Uchida, CBSO, Nelsons, Symphony Hall, Birmingham | reviews, news & interviews
Uchida, CBSO, Nelsons, Symphony Hall, Birmingham
Uchida, CBSO, Nelsons, Symphony Hall, Birmingham
The charm and simplicity of the Japanese pianist aren't always in style with Latvian conductor
“Did he who made the Lamb make thee?” Blake asked the tiger. One might have asked the same question of Scriabin’s Poem of Ecstasy, with Mozart’s G major Piano Concerto, K.453, as the lamb, in this hyper-diverse Birmingham concert.
Often enjoyable, and with many exquisite moments, Mozart’s concerto verged at times on the incoherent. For Nelsons the slow movement seemed to start out as an essay in proto-expressionism, with heavily marked dynamics, bulging phrases, everything shaped and moulded. Uchida, confronted with the same music, played it as written: a limpid C major, without a nuance to be heard or seen. In the opening movement, her first subject (marked legato by Mozart) was ostentatiously staccato and unpedalled, as if written for a harpsichord. Nelsons seemed unprepared for this detail, and never matched it in the orchestra’s own frankly not entirely rhythmic playing of the exposition.

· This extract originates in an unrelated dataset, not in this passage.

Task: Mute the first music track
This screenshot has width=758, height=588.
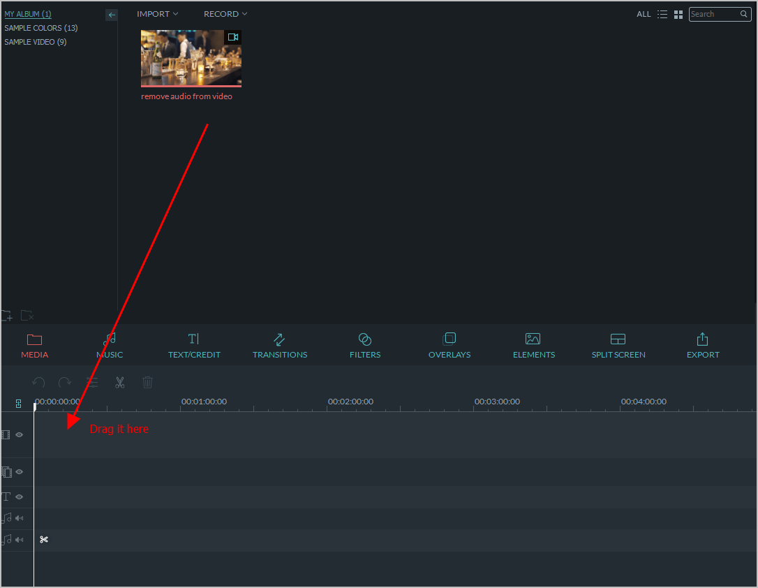Action: [20, 518]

Scriabin is often regarded as a gushing sensualist, all juice and no brain
Yet when Mozart’s warmth was inescapable, in the lovely E flat episode of the Andante, they all came together marvellously. And the variation finale at last achieved a certain shared wit and brilliance: the tiger lay down with the lamb, and all ended happily.
Impossible not to love Mitsuko Uchida (pictured below right): her modest bearing, her palpable devotion to the music, her genuine concern that the orchestra should take the tiger’s share of the applause. After Messiaen’s ornithological piano concerto, Oiseaux exotiques, she solemnly handed bouquets to the different sections of the orchestra (wind and percussion). Yet the performance also had its slightly discordant aspect, quite apart from the dissonances Messiaen attributes (on doubtful grounds, in my opinion) to our feathered friends. Uchida herself rattled joyously through the piece, with the score in front of her but evidently not much bothered by its presence. Nelsons, on the other hand, spent a good deal of the performance face down, and left a slight impression of less than complete familiarity with the music. At any rate, there are refinements in Messiaen’s orchestral writing that eluded this performance.
In the end conductor and orchestra were happier on their own, in their own music. An admirer of Scriabin’s piano works, I waver about The Poem of Ecstasy, a splashy and at times frankly derivative piece of self-advertisement. But if a performance could change one’s mind, this one might have done. It was sumptuous and eventually (I’m sorry, but the intention was plainly the composer’s) orgasmic, with especially memorable brass playing, the trumpet being Scriabin’s symbol for what you might imagine. More importantly, it felt clear and structured, for all the rich density of the sound. Scriabin is often regarded as a gushing sensualist, all juice and no brain. But this charge never survives sympathetic playing of his music.
As for the Webern pieces, there was so much to enjoy in the detail that one forgave the exiguous, fragmentary discourse – historically Webern’s claim to fame. Nelsons conducted the original 1909 version, with its vast orchestra, so much more fun than the homogenized, cut down twenties revisions normally done, for obvious economic reasons. In so doing, he emphasized what a vertical score this is, height and depth, but no horizontal line. It’s as if Webern wanted music to be like a picture, simply there, not going anywhere. “Going,” he later claimed, no longer seemed possible in 1909. Others managed it all the same. No doubt there’s some medical term for enjoying one’s own blockages.